Workshop Statement: In this work, we address the problem of instruction-following navigation in dynamic environments, where instructions specify how a robot should interact with entities in its surroundings—such as moving humans, static obstacles, or specific terrain regions. To tackle this problem, we introduce ComposableNav, a composable, diffusion-based motion planner. The key insight behind our approach is that complex instructions can be decomposed into individual specifications, each corresponding to a distinct motion primitive. We leverage diffusion models to learn these primitives and compose them at deployment to accommodate different combinations of instruction specifications. Finally, solving this problem would allow end users (human or AI agents) to customize robotic behaviors beyond their default settings, in ways that align with user preferences and nuanced social interactions.
Keywords: diffusion-based motion planner, diffusion composition, dynamic navigation, instruction-following navigation
TL;DR: We propose a composable, diffusion-based motion planner to address the instruction-following navigation in dynamic environments.

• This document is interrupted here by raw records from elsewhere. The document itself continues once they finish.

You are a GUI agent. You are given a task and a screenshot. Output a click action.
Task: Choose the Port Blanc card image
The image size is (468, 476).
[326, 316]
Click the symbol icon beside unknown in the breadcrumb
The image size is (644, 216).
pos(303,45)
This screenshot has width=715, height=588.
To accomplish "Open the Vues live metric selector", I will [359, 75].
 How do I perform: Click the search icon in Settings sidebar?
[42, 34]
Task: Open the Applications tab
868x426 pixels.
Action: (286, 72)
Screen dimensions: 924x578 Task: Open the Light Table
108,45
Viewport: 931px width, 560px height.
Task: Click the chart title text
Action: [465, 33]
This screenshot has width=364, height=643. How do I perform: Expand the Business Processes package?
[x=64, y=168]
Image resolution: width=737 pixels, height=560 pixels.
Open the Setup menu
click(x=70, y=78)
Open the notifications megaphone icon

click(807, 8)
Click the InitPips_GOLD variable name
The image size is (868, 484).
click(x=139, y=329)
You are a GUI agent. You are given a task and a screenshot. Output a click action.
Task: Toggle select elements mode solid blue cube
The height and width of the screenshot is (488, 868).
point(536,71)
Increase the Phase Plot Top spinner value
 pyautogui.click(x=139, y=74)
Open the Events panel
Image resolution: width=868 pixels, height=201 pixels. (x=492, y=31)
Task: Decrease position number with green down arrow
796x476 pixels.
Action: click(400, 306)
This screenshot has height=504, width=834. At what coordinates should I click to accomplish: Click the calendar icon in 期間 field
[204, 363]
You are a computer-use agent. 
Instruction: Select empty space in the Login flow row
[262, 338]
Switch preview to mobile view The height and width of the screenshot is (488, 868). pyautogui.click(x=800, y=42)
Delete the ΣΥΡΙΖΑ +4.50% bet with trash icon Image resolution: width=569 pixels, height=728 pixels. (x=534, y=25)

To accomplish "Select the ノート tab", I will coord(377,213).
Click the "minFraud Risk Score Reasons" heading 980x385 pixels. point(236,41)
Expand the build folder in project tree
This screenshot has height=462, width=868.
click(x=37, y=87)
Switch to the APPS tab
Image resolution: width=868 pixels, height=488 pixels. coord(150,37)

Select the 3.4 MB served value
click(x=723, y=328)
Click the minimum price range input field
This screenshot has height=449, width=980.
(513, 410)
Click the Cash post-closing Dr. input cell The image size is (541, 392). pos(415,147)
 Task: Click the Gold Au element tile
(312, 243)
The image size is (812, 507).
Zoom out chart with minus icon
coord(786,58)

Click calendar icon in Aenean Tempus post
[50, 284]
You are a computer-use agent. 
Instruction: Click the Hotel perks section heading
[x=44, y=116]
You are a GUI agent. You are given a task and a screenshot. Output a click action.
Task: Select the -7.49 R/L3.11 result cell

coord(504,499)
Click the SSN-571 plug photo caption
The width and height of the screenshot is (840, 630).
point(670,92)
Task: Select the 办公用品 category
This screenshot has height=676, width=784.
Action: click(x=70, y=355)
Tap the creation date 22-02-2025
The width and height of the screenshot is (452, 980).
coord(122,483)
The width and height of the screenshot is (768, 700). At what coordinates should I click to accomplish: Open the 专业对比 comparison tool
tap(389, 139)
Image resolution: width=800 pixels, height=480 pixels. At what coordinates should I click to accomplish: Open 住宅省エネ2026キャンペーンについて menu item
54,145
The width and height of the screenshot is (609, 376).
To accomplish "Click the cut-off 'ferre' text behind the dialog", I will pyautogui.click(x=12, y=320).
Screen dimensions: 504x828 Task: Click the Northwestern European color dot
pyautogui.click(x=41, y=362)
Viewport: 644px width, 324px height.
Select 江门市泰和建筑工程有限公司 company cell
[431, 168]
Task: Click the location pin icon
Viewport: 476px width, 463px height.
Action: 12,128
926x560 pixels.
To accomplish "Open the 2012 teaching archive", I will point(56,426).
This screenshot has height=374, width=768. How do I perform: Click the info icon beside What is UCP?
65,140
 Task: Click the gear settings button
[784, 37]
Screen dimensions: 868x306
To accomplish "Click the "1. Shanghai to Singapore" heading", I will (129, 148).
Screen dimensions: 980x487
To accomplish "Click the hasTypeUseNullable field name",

Abstract: We study how robots navigate dynamic environments while following instructions. Unlike prior work where the instructions only specify the navigation goals in static environments, our work focuses on instructions that specify robot behaviors (e.g., “yield to a pedestrian”). This problem poses two key challenges: (1) the robot must learn to satisfy an exponential number of specification combinations across
different instructions, and (2) the robot must reasoning about multiple specifications concurrently rather than processing
them sequentially when operating in dynamic environments. To address these challenges, we propose ComposableNav, based
on the insight that following an instruction amounts to independently satisfying its constituent specifications, each satisfied by a different motion primitive. ComposableNav uses diffusion models to individually learn these primitives and composes them in parallel at deployment to generate an instruction-following trajectory. For example, “overtake the pedestrian in front and stay on the sidewalk” is achieved by composing the primitives “overtake the pedestrian” and “stay on the sidewalk.” In addition, we introduce a two-stage training procedure consisting of supervised pre-training followed by reinforcement learning fine-tuning, enabling effective learning of each motion primitive
without requiring primitive-specific demonstrations. Through both simulation and real-world experiments, we show that
ComposableNav enables robots to follow a broad range of instructions and significantly outperforms both non-compositional VLM-based policies and baselines that compose costmaps.